End of year round-up may end on a good note for Biogen

Eur J Neurol. 2017 Mar 22. doi: 10.1111/ene.13272. [Epub ahead of print]

Effect of delayed-release dimethyl fumarate on no evidence of disease activity in relapsing-remitting multiple sclerosis: integrated analysis of the phase III DEFINE and CONFIRM studies.

Havrdova E, Giovannoni G, Gold R, Fox RJ, Kappos L, Phillips JT, Okwuokenye M7, Marantz JL.


Abstract
BACKGROUND AND PURPOSE:

Significant effects on clinical/neuroradiological disease activity have been reported in patients with relapsing-remitting multiple sclerosis treated with delayed-release dimethyl fumarate (DMF) in phase III DEFINE/CONFIRM trials. We conducted a post hoc analysis of integrated data from DEFINE/CONFIRM to evaluate the effect of DMF on achieving no evidence of disease activity (NEDA) in patients with relapsing-remitting multiple sclerosis.

METHODS:

The analysis included patients randomized to DMF 240 mg twice daily, placebo or glatiramer acetate (CONFIRM only) for ≤2 years. A time-to-event method was used to estimate the percentage of patients achieving NEDA. Clinical NEDA (no relapses/no 12-week confirmed disability progression) was analysed in the intention-to-treat (ITT) population. Neuroradiological (no new/newly enlarging T2 hyperintense lesions/no gadolinium-enhancing lesions) and overall NEDA (clinical and neuroradiological NEDA) were analysed in the magnetic resonance imaging (MRI) cohort.

RESULTS:

The ITT and MRI populations comprised 1540 and 692 patients, respectively. The percentage of patients with clinical NEDA (ITT population) and neuroradiological NEDA (MRI cohort) was higher with DMF versus placebo over 2 years [clinical NEDA: 38.9% relative reduction; hazard ratio (HR), 0.61; 95% confidence interval (CI), 0.52-0.72; P < 0.0001; neuroradiological NEDA: 40.0% relative reduction; HR, 0.60; 95% CI, 0.49-0.73; P < 0.0001]. The percentage of patients achieving overall NEDA (MRI cohort) was also higher with DMF (26%) versus placebo (12%) over 2 years, with a relative risk reduction of 42.7% (HR, 0.57; 95% CI, 0.48-0.69; P < 0.0001).

CONCLUSIONS:

A significantly higher percentage of patients treated with DMF achieved NEDA status over 2 years compared with placebo.


The year 2016 was a colossal mistake for most and ditto for many of our large biotechs.
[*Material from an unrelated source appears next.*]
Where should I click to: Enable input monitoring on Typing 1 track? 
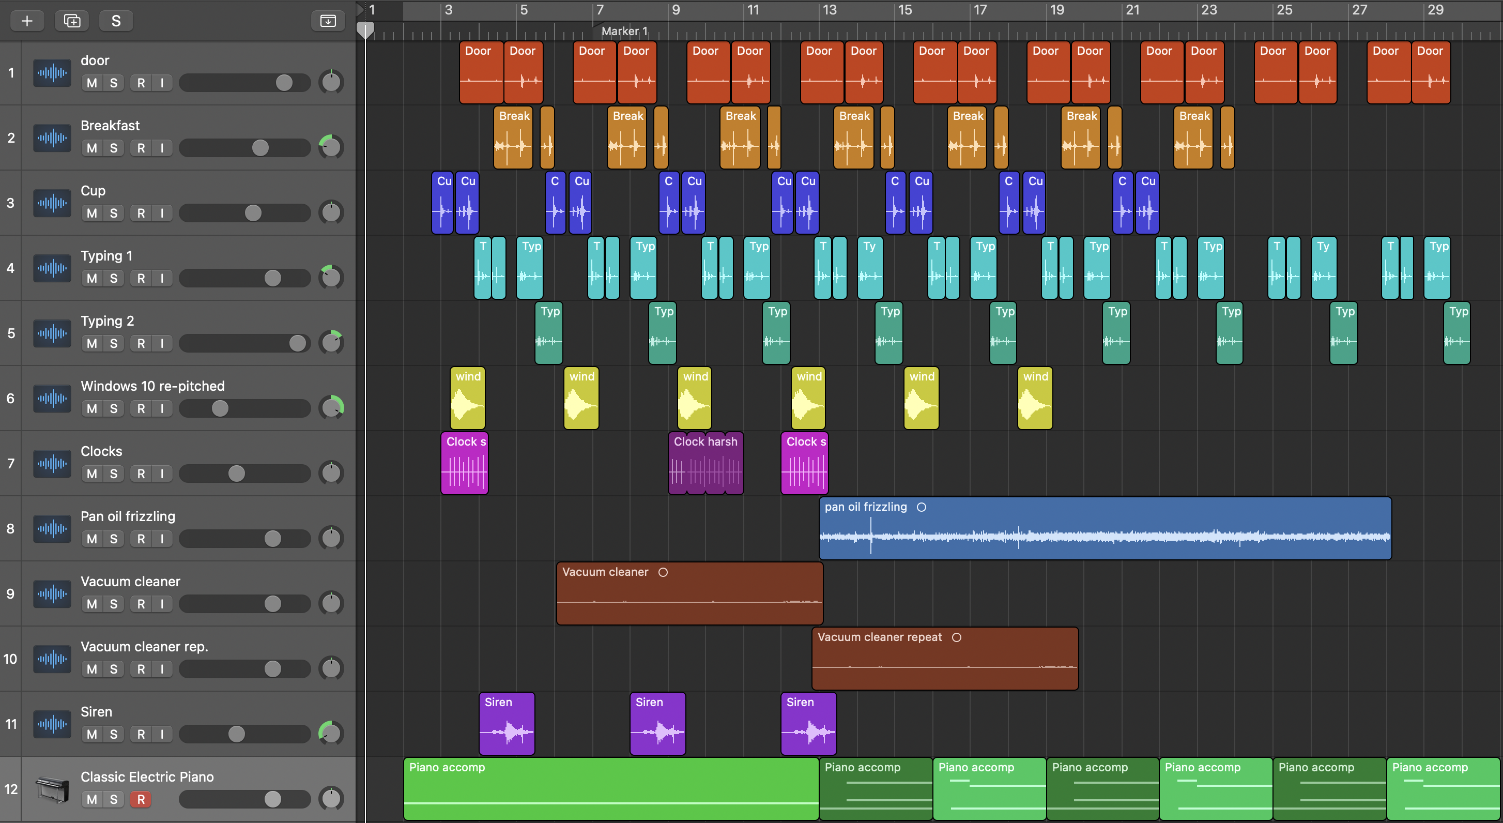[162, 278]

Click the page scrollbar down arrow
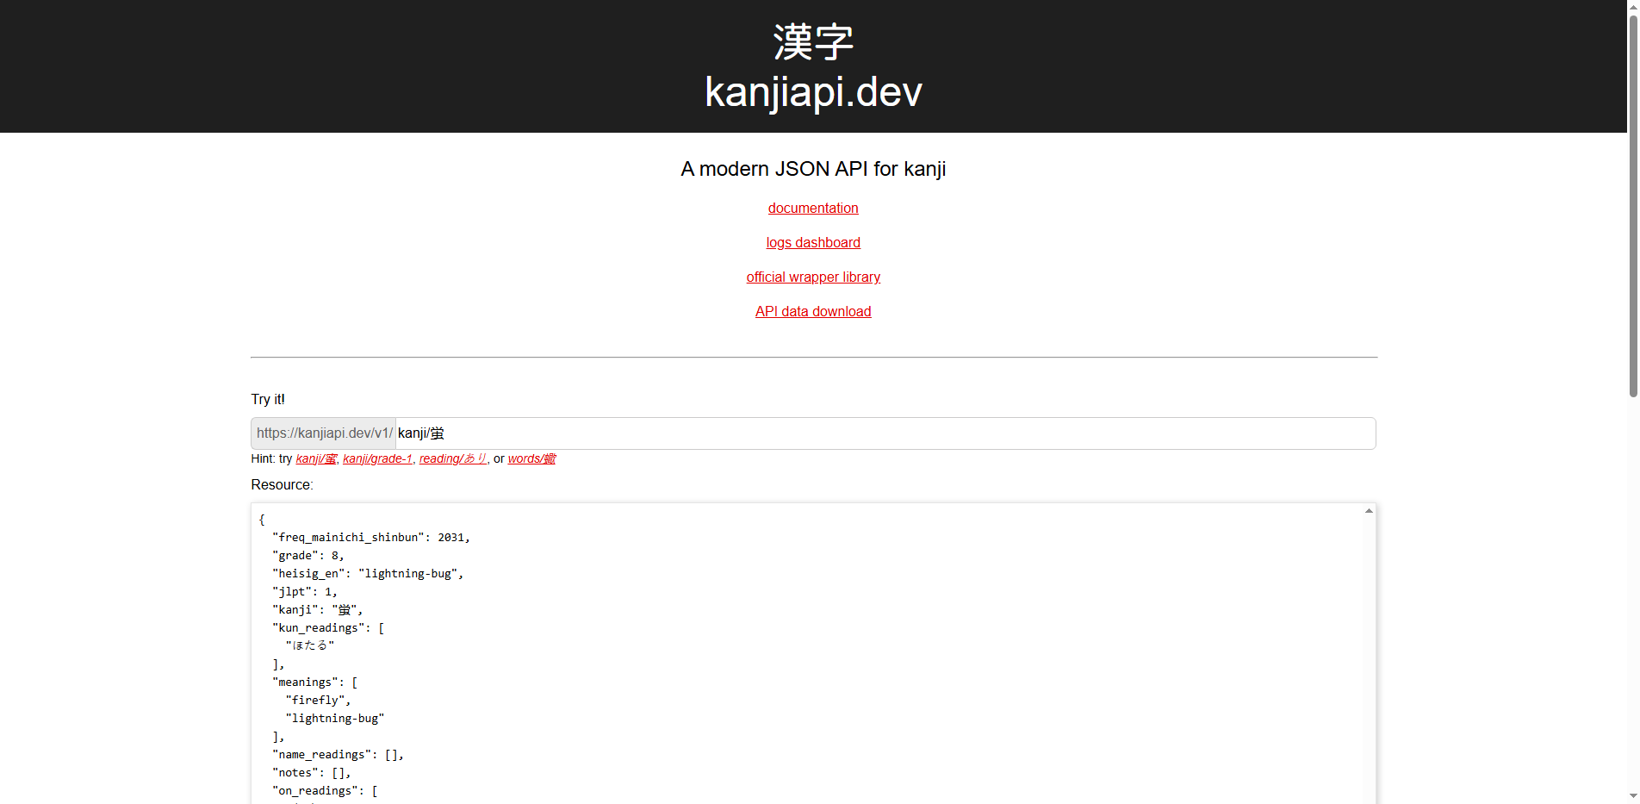click(x=1632, y=797)
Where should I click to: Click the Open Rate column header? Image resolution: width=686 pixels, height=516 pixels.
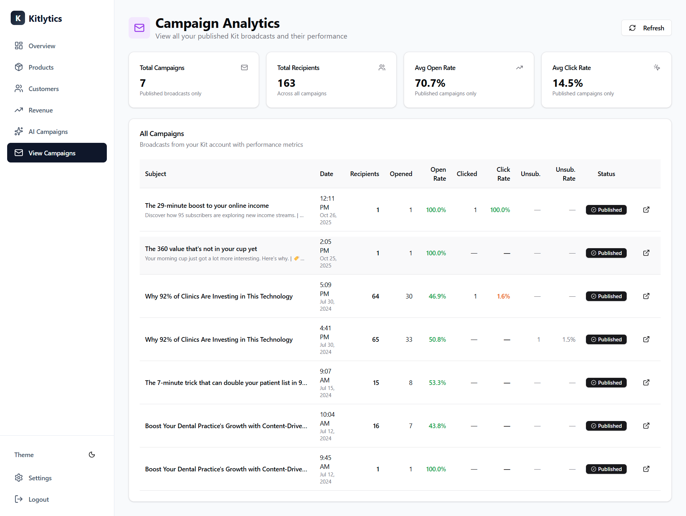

Firstly, the increasing momentum on biosimilars in the US, closely followed by the twitterings of Donald Trump on soaring drug prices, which certainly did not do any favors for consumer confidence. So if you were pharma, how would you set about re-couping some modicum of composure that you did not have the day before?...Why, remind everyone of your infallibility, that is!!!

As far as treatment success is concerned in MS therapeutics, it's all about NEDA, or No Evidence of Disease Activity (a composite readout based on clinical and MRI measures of disease activity). Biogen, with natalizumab (in their posthoc analysis of the AFFIRM study) were the first to report on such back in 2009; registering under 40% absence of disease activity with natalizumab vs. under 10% in the placebo/no treatment arm over 2 years. Here, again Havrdova et al. evaluate the achievement of NEDA, but this time with the first line oral drug dimethyl fumerate (DMF or tecfidera) using combined analysis from the DEFINE and CONFIRM studies. The bottom line is that percentage of overall NEDA was 26% in the DMF vs 12% in the placebo arm over 2 years (see figure below).

Figure: Effect of delayed‐release DMF (blue) on NEDA in relapsing–remitting multiple sclerosis vs placebo (red): integrated analysis of the phase III DEFINE and CONFIRM studies

So what does this data add to what we already know about DMF? It tells us that DMF is not only effective at single end-points, such as relapse rate reduction and MRI activity, but can achieve a certain degree of overall NEDA as well. NEDA individuals of course have a better prognosis for the future than those who don't achieve NEDA, and that is the key here. Therefore, even on first-line therapy it is possible to achieve this. Of course, the caveat to this is that the success rate of achieving NEDA is even greater with the most highly-active treatments, such as natalizumab and alemtuzumab, but the trade-off is the risk-benefit profile with the latter.

The key, therefore, it would seem in the current climate of MS therapeutics is to be able to cater for all comers. Have the option of the highly-active treatment, but at the same time offer a less effective one with a better risk profile; and there within comes the power to swap strategies to one's complete inner satisfaction.